Solved: Re: How do I put multiple indexers on the same mac...

robertlynch2020 · ‎10-10-2018

Hi

I have one machine with Splunk installed. So the search head and one indexer are set to default. I need to make 3 indexers but keep it all on the same hardware.

I am unsure of what I have to change, as most of the docs i read are assuming i have a new machine and in this case i don't.

Thanks in advance
Robert

richgalloway · ‎10-10-2018

Why do you want to have three indexers in the same server?
Unless the machine has 60+ CPUs and a ton of memory, you may be about to shoot yourself in the foot.
While running a single SH and indexer together on the same box is supported (and common), multiple indexers on the same machine will just be competing for resources.
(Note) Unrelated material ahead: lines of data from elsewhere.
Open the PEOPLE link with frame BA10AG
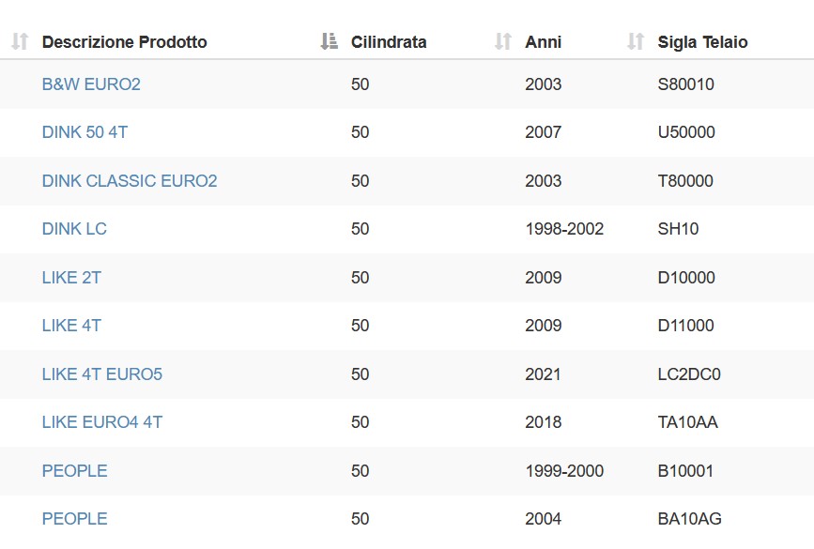 pos(75,518)
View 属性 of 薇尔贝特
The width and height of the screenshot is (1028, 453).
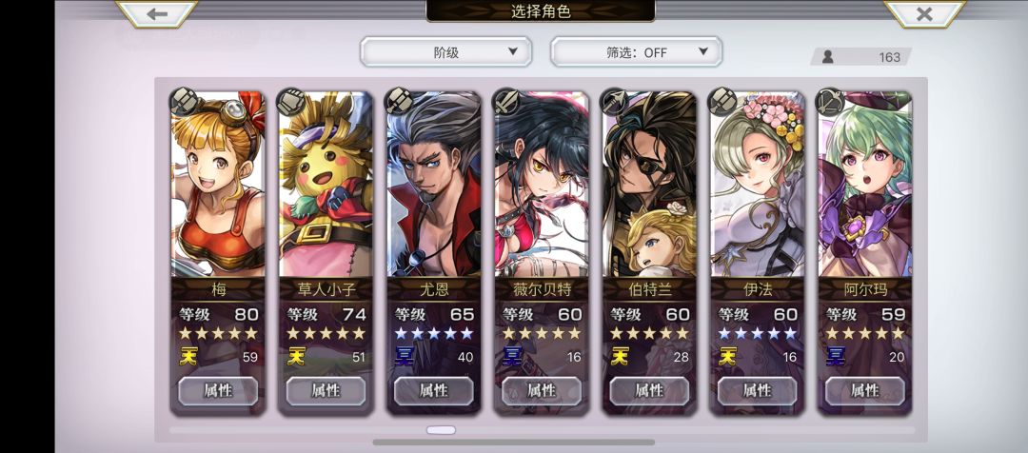[541, 391]
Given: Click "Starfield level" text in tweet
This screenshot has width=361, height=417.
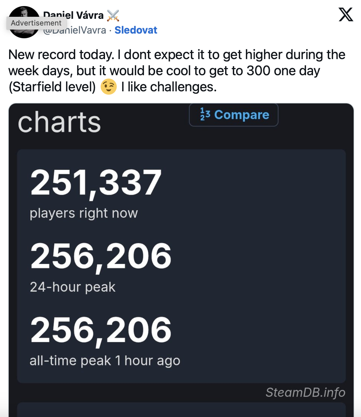Looking at the screenshot, I should click(x=52, y=87).
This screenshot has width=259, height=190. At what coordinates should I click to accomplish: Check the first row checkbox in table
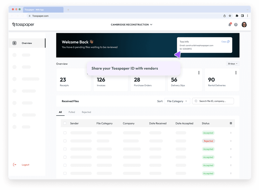pyautogui.click(x=65, y=133)
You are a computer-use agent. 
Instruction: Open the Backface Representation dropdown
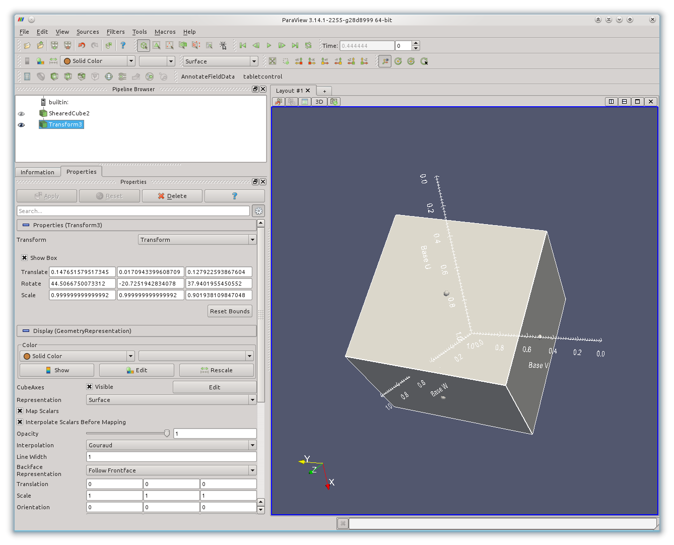[x=171, y=470]
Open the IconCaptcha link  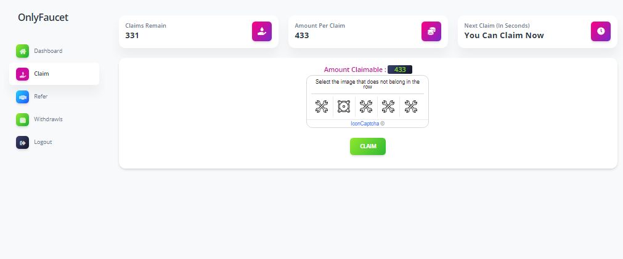(x=365, y=124)
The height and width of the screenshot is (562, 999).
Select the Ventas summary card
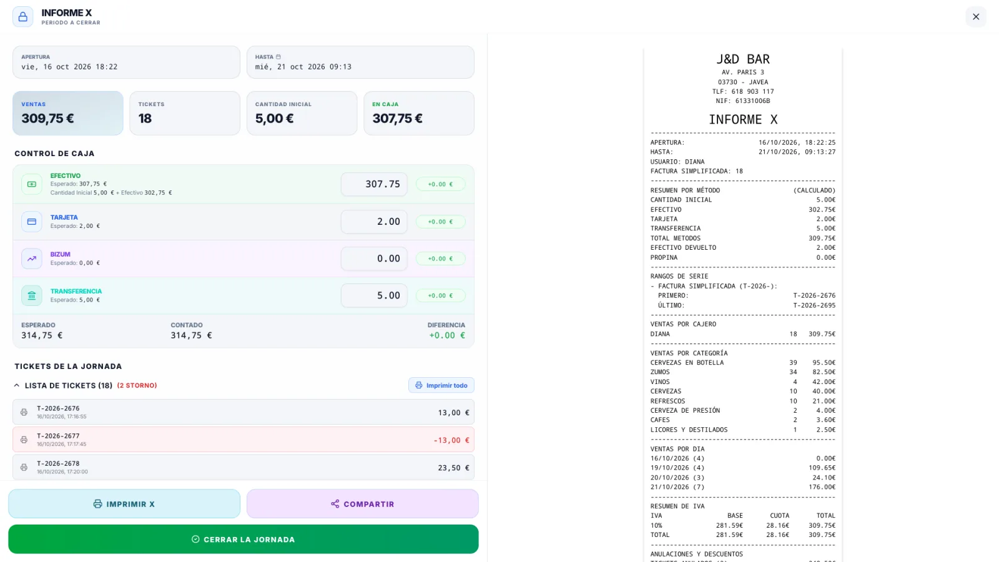pos(68,113)
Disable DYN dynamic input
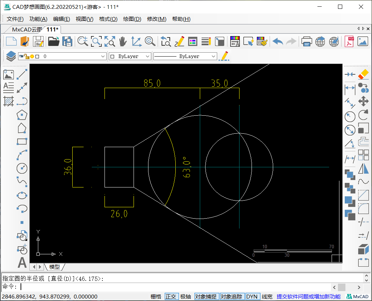The height and width of the screenshot is (301, 372). [252, 297]
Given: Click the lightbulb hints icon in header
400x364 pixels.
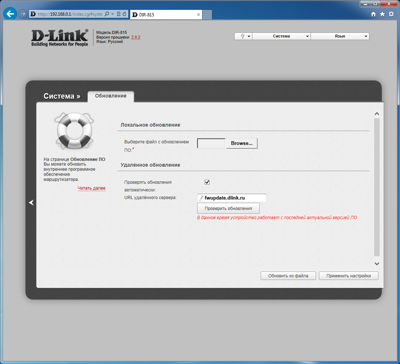Looking at the screenshot, I should click(x=243, y=36).
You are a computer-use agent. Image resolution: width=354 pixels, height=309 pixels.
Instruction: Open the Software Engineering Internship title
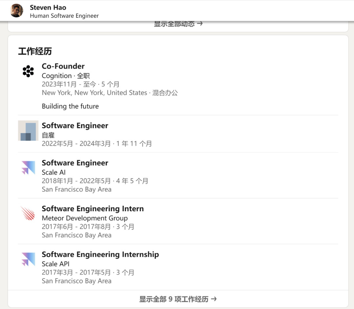pyautogui.click(x=100, y=255)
That's why you need a lot of memory and CPU.
It can be done, but you will have to make a lot of manual configuration changes, especially to port numbers.

---
If this reply helps you, Karma would be appreciated.

View solution in original post

adonio · ‎10-11-2018

ok,

i will not recommend it, and @mmodestino explains it in detail in this answer about installing forwarders on the same machine
you can use the same principles as described in the answer:
https://answers.splunk.com/answers/521464/how-to-run-multiple-universal-forwarders-on-a-sing.html

robertlynch2020 · ‎10-11-2018

HI

Thanks for the answer, but its not clear to me how to install a second indexer - this is about a forwarder.

For example if i was installing a second indexer on a different machine, how do i do that? Then if i get that working i can copy it back to my main machine and change a port perhaps.

Rob

FrankVl · ‎10-11-2018

Indexe*r*s or Indexes? Who did you discuss this with on .conf, perhaps good to tag that person, so he/she can chip in with some additional context around that suggested solution?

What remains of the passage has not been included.